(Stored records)
•••

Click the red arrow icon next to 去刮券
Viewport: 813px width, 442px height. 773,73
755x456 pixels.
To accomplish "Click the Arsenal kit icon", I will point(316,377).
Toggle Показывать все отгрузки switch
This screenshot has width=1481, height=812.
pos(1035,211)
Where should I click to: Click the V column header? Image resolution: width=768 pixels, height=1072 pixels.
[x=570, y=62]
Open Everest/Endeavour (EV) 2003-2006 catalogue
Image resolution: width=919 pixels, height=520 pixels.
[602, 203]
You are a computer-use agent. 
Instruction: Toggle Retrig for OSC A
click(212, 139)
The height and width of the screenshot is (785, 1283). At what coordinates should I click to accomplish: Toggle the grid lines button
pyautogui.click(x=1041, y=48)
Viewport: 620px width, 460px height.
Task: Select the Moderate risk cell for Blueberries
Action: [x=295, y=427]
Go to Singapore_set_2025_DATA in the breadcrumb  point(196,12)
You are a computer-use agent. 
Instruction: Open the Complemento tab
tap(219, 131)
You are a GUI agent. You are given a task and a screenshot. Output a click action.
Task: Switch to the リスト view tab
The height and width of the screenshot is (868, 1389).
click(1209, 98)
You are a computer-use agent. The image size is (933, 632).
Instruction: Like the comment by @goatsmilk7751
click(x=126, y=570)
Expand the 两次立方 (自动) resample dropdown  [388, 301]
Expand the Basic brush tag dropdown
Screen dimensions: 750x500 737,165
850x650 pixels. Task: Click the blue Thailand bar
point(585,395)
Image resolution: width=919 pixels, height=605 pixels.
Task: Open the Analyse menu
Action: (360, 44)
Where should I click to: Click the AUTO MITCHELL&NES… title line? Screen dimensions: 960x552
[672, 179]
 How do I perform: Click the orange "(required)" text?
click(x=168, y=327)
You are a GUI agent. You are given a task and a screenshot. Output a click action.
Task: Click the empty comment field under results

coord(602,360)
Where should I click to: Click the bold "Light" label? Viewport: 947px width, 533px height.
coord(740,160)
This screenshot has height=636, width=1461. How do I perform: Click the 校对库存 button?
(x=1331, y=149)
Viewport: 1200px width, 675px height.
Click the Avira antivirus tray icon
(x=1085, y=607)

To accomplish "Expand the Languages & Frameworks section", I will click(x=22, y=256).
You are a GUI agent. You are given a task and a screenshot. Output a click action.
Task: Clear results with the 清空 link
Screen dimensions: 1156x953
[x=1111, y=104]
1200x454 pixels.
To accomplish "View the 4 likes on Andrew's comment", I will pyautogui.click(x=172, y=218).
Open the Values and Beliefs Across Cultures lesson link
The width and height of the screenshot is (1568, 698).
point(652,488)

•••

- Exercise -
Write out the lines of the records exactly, starting at the one holding "Viewport: 1200px width, 675px height." and ending with the last line, and include no others.

- Solution to this exercise -
Viewport: 1200px width, 675px height.
Click the Avira antivirus tray icon
(x=1085, y=607)

To accomplish "Expand the Languages & Frameworks section", I will click(x=22, y=256).
You are a GUI agent. You are given a task and a screenshot. Output a click action.
Task: Clear results with the 清空 link
Screen dimensions: 1156x953
[x=1111, y=104]
1200x454 pixels.
To accomplish "View the 4 likes on Andrew's comment", I will pyautogui.click(x=172, y=218).
Open the Values and Beliefs Across Cultures lesson link
The width and height of the screenshot is (1568, 698).
point(652,488)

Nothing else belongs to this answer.